‘Most vaccines are based on the dominant antigen to trigger the strongest possible immune response. But our findings suggest that for SA, the rules are different.’
Researchers from the University of California San Diego School of Medicine have published a study in Cell Reports Medicine today, which they say explains why vaccines designed to tackle Staphylococcus aureus (SA) have failed in clinical trials, despite successful preclinical studies in mice.
An extremely common bacterial infection, SA is often harmless, but it is also a leading cause of hospital-acquired infections and the research team hypothesise that SA bacteria can trick the body into releasing non-protective antibodies when they first colonise or infect humans. If a previously infected person is later vaccinated, these non-protective antibodies are preferentially recalled, making the vaccine ineffective.
This illustration shows SA (golden spheres) and various antigens and antibodies. Dominant antigens (purple) cause SA to produce non-protective antibodies (red with purple tips). These non-protective antibodies outcompete antibodies derived from vaccination (green with purple tips). Vaccines targeting subdominant antigens (blue) could help yield more protective antibodies (green with blue tips), making the vaccine more effective.Credit: JR Caldera/UC San Diego Health Sciences
SA vaccines have performed well in pre-clinical studies on mice but failed in clinical trials. To understand why these vaccines failed, the researchers collected blood serum from healthy volunteers, quantifying and purifying the anti-SA antibodies present in the samples. They then transferred these antibodies to mice to explore how protective they were against SA on their own, as well as how they influenced the efficacy of several clinically tested SA vaccine candidates.
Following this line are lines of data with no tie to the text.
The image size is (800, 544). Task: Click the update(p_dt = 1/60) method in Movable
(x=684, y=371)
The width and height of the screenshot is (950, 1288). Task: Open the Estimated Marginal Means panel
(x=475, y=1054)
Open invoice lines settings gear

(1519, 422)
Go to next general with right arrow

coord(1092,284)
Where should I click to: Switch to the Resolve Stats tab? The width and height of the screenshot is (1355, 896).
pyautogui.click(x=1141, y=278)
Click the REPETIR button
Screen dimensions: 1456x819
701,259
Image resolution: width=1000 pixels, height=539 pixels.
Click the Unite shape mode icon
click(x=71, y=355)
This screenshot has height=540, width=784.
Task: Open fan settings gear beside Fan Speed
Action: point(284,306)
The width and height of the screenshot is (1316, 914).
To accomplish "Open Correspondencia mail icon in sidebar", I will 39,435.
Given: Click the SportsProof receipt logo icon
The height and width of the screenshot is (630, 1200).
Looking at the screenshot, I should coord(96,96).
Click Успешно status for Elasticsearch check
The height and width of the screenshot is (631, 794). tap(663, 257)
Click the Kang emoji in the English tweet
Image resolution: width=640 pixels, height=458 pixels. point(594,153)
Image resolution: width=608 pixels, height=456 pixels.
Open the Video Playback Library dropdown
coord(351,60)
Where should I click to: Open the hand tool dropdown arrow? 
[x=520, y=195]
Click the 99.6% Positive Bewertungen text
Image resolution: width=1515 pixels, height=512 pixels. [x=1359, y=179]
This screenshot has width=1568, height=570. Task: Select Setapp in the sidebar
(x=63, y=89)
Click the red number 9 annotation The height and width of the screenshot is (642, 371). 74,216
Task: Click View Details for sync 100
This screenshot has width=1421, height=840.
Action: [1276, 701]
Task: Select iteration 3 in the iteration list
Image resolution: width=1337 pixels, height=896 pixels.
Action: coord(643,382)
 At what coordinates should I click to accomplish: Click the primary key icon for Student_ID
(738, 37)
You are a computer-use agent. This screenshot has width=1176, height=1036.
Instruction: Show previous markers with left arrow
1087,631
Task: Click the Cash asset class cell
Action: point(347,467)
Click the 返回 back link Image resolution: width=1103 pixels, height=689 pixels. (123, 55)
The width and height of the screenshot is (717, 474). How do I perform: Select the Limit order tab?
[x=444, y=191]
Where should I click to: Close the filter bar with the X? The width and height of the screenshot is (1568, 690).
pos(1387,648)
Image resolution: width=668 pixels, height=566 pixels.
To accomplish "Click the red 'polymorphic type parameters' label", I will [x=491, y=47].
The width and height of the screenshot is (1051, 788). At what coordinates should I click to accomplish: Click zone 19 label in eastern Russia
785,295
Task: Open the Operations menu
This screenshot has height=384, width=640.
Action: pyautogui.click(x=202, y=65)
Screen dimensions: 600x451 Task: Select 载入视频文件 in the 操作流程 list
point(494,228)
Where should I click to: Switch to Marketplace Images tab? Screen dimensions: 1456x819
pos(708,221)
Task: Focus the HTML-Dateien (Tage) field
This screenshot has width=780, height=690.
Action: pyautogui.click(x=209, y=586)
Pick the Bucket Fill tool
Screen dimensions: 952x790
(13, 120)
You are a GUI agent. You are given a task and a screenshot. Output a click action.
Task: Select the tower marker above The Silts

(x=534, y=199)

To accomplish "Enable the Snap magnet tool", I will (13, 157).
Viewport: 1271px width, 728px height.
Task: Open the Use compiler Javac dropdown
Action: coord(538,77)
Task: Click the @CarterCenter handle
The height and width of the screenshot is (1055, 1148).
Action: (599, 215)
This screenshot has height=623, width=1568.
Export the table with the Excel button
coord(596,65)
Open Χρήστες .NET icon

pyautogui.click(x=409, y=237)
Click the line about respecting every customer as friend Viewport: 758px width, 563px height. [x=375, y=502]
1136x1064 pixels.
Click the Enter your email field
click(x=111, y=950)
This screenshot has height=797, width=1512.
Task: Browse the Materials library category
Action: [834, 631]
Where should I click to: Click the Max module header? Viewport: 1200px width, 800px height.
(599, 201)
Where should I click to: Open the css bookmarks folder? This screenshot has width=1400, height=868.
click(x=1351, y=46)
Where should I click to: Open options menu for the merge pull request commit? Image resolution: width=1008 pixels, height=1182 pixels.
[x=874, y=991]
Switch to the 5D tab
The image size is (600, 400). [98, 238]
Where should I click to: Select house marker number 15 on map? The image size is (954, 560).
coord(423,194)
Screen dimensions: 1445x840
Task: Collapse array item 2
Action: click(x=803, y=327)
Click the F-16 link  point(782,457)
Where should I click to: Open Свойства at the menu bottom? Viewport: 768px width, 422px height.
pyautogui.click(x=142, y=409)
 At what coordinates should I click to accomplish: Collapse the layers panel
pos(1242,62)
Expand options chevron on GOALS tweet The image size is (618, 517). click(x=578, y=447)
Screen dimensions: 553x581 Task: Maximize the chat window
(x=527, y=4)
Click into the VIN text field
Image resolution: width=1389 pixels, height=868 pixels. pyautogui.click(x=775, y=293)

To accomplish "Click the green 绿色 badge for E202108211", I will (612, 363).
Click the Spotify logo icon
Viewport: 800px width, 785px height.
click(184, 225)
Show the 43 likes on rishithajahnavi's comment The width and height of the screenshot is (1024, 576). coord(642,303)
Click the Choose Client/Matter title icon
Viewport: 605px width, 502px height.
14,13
The researchers found that the vaccines were ineffective in mice that had been given human anti-SA antibodies, as well as mice that had been previously exposed to SA. However, in mice that had never been exposed to SA or human antibodies the vaccines worked.
They also discovered that antibodies that attack the cell walls of SA bacteria – which are the basis for most SA vaccines – didn’t protect the mice against SA. By contrast, antibodies that target the toxins produced by SA were able to successfully neutralise them.
‘One pathogen can have many different antigens that the immune system responds to, but there is a hierarchy as far as which antigen is dominant,’ said co-lead author, Chih Ming Tsai, PhD.
‘Most vaccines are based on the dominant antigen to trigger the strongest possible immune response. But our findings suggest that for SA, the rules are different, and it is more beneficial to target so-called sub-dominant antigens, which triggered a weak immune response in the first place.’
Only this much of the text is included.